* [TASK ITEM] Which lines below include the string "agent"? Please show each one.

*** Opening LISTED RECORDS ***

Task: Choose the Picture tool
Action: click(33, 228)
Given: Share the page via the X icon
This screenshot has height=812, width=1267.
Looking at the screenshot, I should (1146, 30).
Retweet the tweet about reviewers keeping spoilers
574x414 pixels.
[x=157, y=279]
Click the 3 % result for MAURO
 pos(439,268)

*** Closing LISTED RECORDS ***
*** Opening LISTED RECORDS ***

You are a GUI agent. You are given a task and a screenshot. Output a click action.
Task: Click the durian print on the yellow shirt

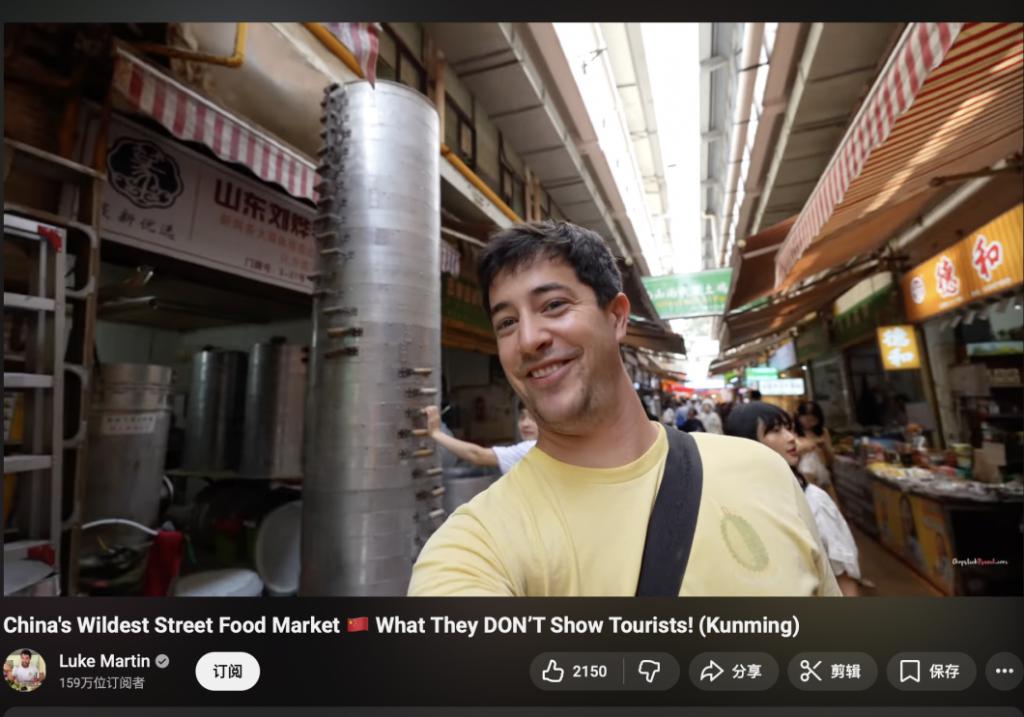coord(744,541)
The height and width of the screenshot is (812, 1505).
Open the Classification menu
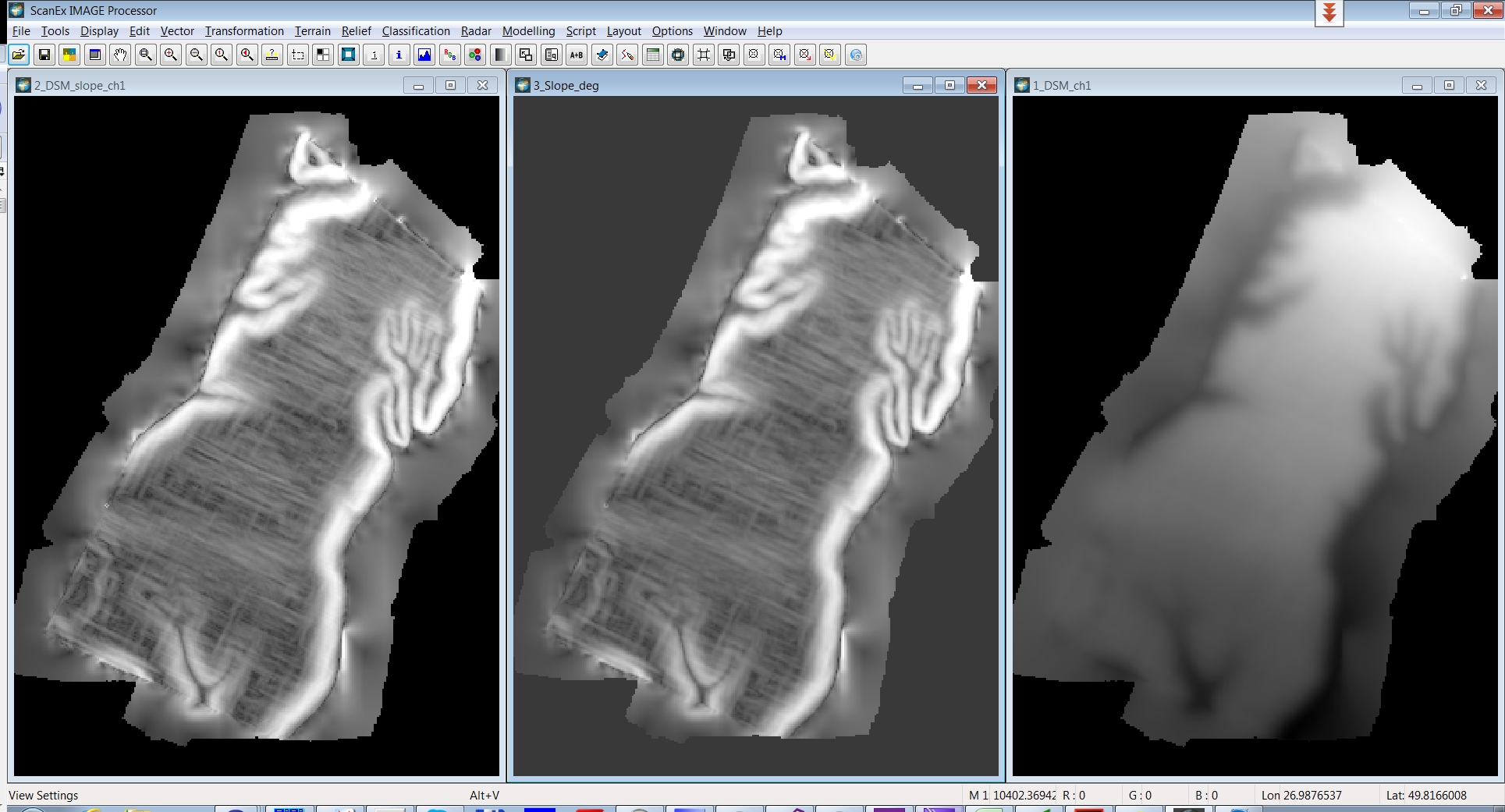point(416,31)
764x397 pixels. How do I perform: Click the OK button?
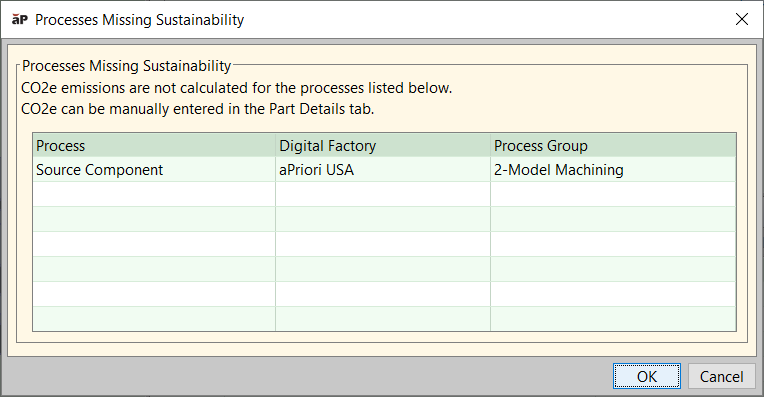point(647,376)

*** Closing LISTED RECORDS ***
*** Opening LISTED RECORDS ***

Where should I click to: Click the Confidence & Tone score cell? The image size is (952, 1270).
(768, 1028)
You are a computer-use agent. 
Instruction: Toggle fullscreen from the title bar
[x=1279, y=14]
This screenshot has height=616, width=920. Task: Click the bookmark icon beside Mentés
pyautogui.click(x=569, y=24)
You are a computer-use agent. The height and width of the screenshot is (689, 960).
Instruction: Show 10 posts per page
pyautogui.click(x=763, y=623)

*** Closing LISTED RECORDS ***

* [SOLUTION TO THE PROBLEM]
You are a GUI agent. You are given a task and a screenshot. Output a click action.
You are a computer-use agent. 
You are a computer-use agent. The height and width of the screenshot is (689, 960).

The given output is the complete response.